There was a single empty chair at the next table. Leith appropriated it with a word of apology—the couple at the other table, locked in a lingering kiss, hardly seemed to notice, but then the man gave an offhand wave and the woman broke free long enough to murmur an agreement—and swung it around to face the Oresteian. She seated herself and leaned forward, both forearms on the table, right hand pinning her left arm in place. Trivally, a brown-skinned, flat-faced man, watched her with a sort of fascination.
"I need your help," Leith said, quietly enough that her voice did not carry to the neighboring tables. Guil leaned casually against the back of the ca
ptain's chair, ice-blue eyes slitted in menace. "I want a ship."
"The port's closed," Trivally said again.
In the same instant, Sabas said, "A ship?"
"Shut up, Darah," Leith said, and was obeyed. She turned her attention back to the supervisor. "All that means to me is that you've got lots of ships on the ground, Maintenance Supervisor Rhawn. I want one of them—emergency business."
Trivally's eyes slid again to Alkres, standing now at my left hand. Leith nodded. "That's right," she said. "You know who he is."
"I can't do it," Trivally said again. "I'm sorry, Captain, its just not possible. It's as much as my job is worth—and you're not even one of us."
Leith frowned, and I said, "Leith." The captain quieted instantly, and Guil gave me a curious look. I kept myself from smiling with an effort. This was a situation well covered by the code, and one that I could interpret to my—to Alkres's—advantage. It was a very pleasant feeling.
"Trivally Rhawn," I said, deliberately, "my name is Maturin. The Halex Medium. I call on you in the Kinship's name to help your patriarch."
Trivally looked at me with slowly widening eyes. I was implicitly threatening him with an accusation of code breaking—with death—and while there might seem to be little I could do to enforce my sanction, I was his Kinship's senior Medium, protector of his genarch. The code gave me rights and powers I didn't think he would be able to withstand. After a moment, he looked away, and I felt a surge of elation.

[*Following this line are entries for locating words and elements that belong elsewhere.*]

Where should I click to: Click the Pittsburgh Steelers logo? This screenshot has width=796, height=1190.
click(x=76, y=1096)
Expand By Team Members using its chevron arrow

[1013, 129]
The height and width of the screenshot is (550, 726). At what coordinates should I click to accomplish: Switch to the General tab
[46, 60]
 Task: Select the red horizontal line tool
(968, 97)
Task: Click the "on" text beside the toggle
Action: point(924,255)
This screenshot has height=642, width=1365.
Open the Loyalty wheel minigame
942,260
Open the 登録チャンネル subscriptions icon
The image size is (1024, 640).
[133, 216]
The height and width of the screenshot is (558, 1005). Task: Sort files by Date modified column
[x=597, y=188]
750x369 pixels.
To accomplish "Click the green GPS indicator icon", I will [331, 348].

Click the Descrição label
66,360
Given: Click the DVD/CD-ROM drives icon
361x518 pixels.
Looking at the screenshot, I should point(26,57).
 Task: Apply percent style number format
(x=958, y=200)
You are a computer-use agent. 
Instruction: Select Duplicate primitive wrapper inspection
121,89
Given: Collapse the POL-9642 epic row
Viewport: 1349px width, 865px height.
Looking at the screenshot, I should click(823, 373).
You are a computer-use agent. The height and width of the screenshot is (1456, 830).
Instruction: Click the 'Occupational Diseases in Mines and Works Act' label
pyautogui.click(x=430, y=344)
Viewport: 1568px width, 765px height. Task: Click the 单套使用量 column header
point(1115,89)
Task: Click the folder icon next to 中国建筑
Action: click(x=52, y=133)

"The port's still closed," the supervisor protested. "I can give you a ship, sure, but you can't go anywhere."
"Oh, yes, I can," Leith said with a savage smile, and Trivally threw up his hands.
"On your head, then." He looked at me. "Medium, I—" He broke off abruptly, sighing, and bowed his head in submission. "As Himself wishes, Medium. So be it."
"Thank you," I said.
"Yes, thank you," Alkres said. "You do a lot to make up for Yslin."
"Yslin!" Trivally's mouth contorted as though he were about to spit. "Sor, not all of us follow him, not even in the Rhawn Branch. Don't go off-world. We need you, to fight back."